Law Professor Steven Ratner sees three possible scenarios for prosecuting Saddam Hussein for crimes he has committed against humanity.

“As far as Saddam Hussein goes, there is of course the possibility that he might be tried by a post-Saddam government in Iraq through some sort of Iraqi domestic law,” he says.

“There is the possibility that the Security Council of the United Nations could refer this case to the International Criminal Court under the special arrangements that allow it to refer cases. And there is the possibility that he could be tried by another state," Professor Ratner says.

"There are probably not a lot of other countries that would be interested in trying him. One could imagine conceivably the United States conducting some kind of military commission that would try him, but I’m not really sure the United States wants to get into that business and would rather have an Iraqi government do the prosecution,” the professor says.

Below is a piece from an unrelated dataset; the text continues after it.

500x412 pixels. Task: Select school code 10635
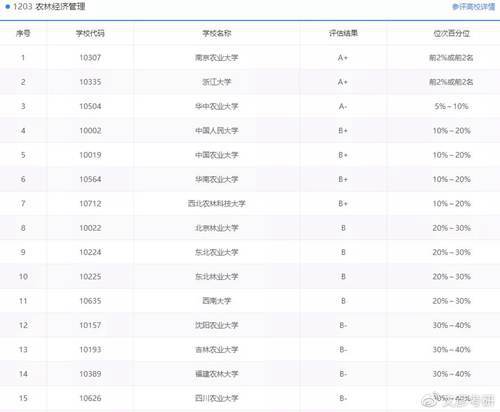click(x=90, y=301)
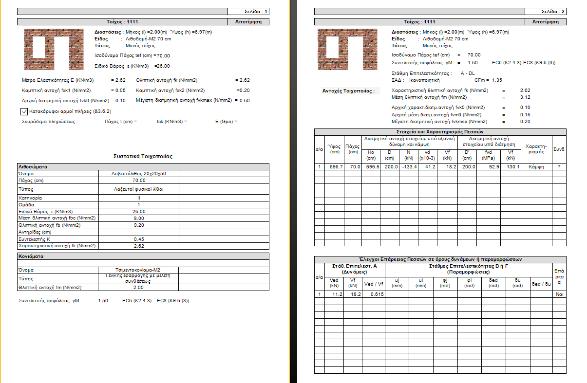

Professor Ratner says there is a slight chance the United States and its allies would agree to trade justice for Saddam’s victims for a peaceable regime change in Iraq. If that were the case, where would Saddam go?

“The countries that are being talked about for Saddam are Belarus, in the former Soviet Union, which has maintained very good relations with Iraq,” says Mr. Brody of Human Rights Watch.

Mr. Brody says some Arab states have also been mentioned as possible safe havens, although whether they would be safe enough remains to be seen.

“People have talked about places like Egypt and Saudi Arabia. The crimes that Saddam has committed are crimes that have no statute of limitations and can be prosecuted by any country in the world. So there’s no real way he can be guaranteed freedom from prosecution and perhaps more to the point for him, I’m not sure he could be protected from revenge,” says Mr. Brody.

Most observers play down reports that Saddam Hussein and his family and henchmen are seeking exile. However, everyone agrees that the days of vicious dictators successfully seeking refuge in other countries and more importantly, protection from prosecution for crimes against humanity, are nearing an end. And not one day too soon they say.